** Exercise materials **

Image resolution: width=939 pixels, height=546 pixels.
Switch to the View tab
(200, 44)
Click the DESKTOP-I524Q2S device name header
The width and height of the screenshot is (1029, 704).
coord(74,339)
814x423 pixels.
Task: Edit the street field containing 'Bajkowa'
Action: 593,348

** Problem to work on **
Would you please restate all of the entries exactly?

** Your solution **
Image resolution: width=939 pixels, height=546 pixels.
Switch to the View tab
(200, 44)
Click the DESKTOP-I524Q2S device name header
The width and height of the screenshot is (1029, 704).
coord(74,339)
814x423 pixels.
Task: Edit the street field containing 'Bajkowa'
Action: 593,348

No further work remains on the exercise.